Task goal: Please print exactly the lines from the one containing "Where should I" through the last line of the records, and only those. Leave out any pictures.

┌──

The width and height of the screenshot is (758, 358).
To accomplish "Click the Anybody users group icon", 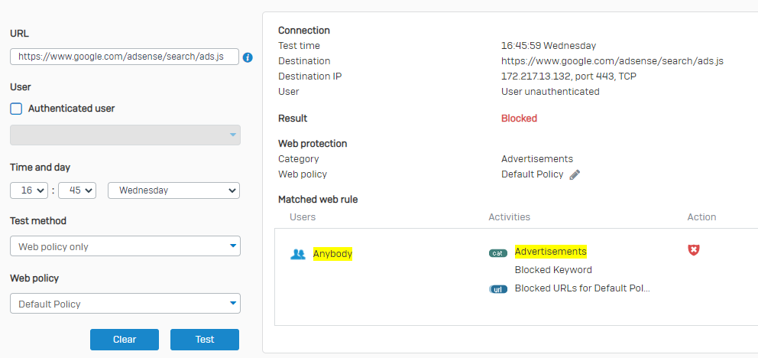I will tap(298, 254).
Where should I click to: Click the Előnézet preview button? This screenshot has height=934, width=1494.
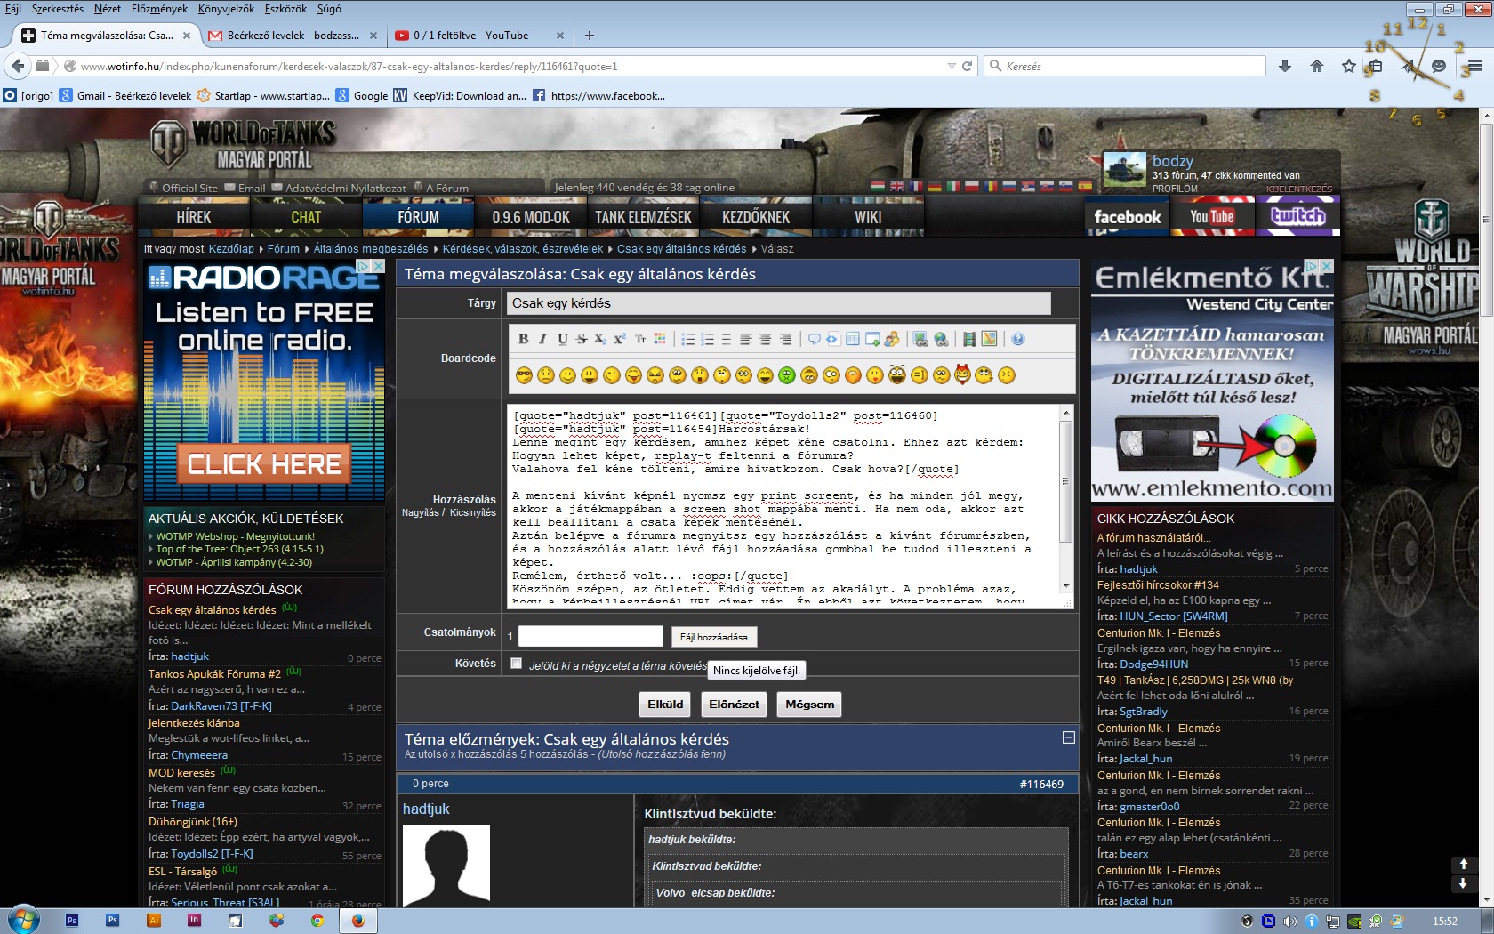tap(734, 705)
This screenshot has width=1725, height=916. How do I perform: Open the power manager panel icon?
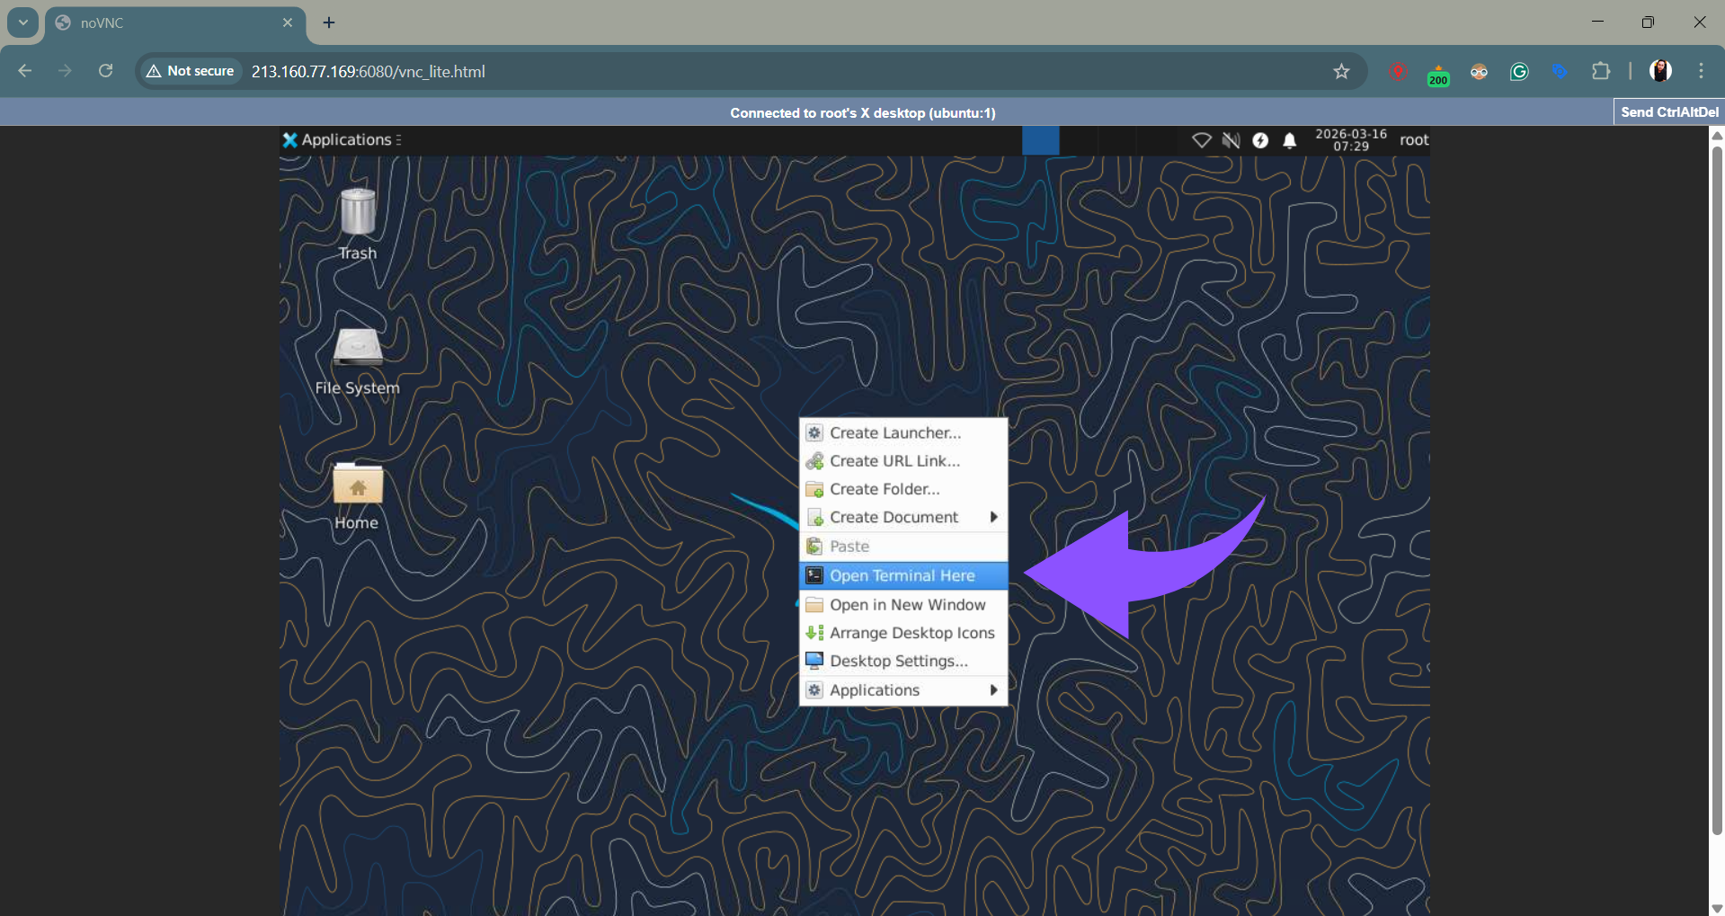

└──

Written solution:
Where should I click to: Click the Előnézet preview button? This screenshot has height=934, width=1494.
tap(734, 705)
This screenshot has width=1725, height=916. How do I perform: Open the power manager panel icon?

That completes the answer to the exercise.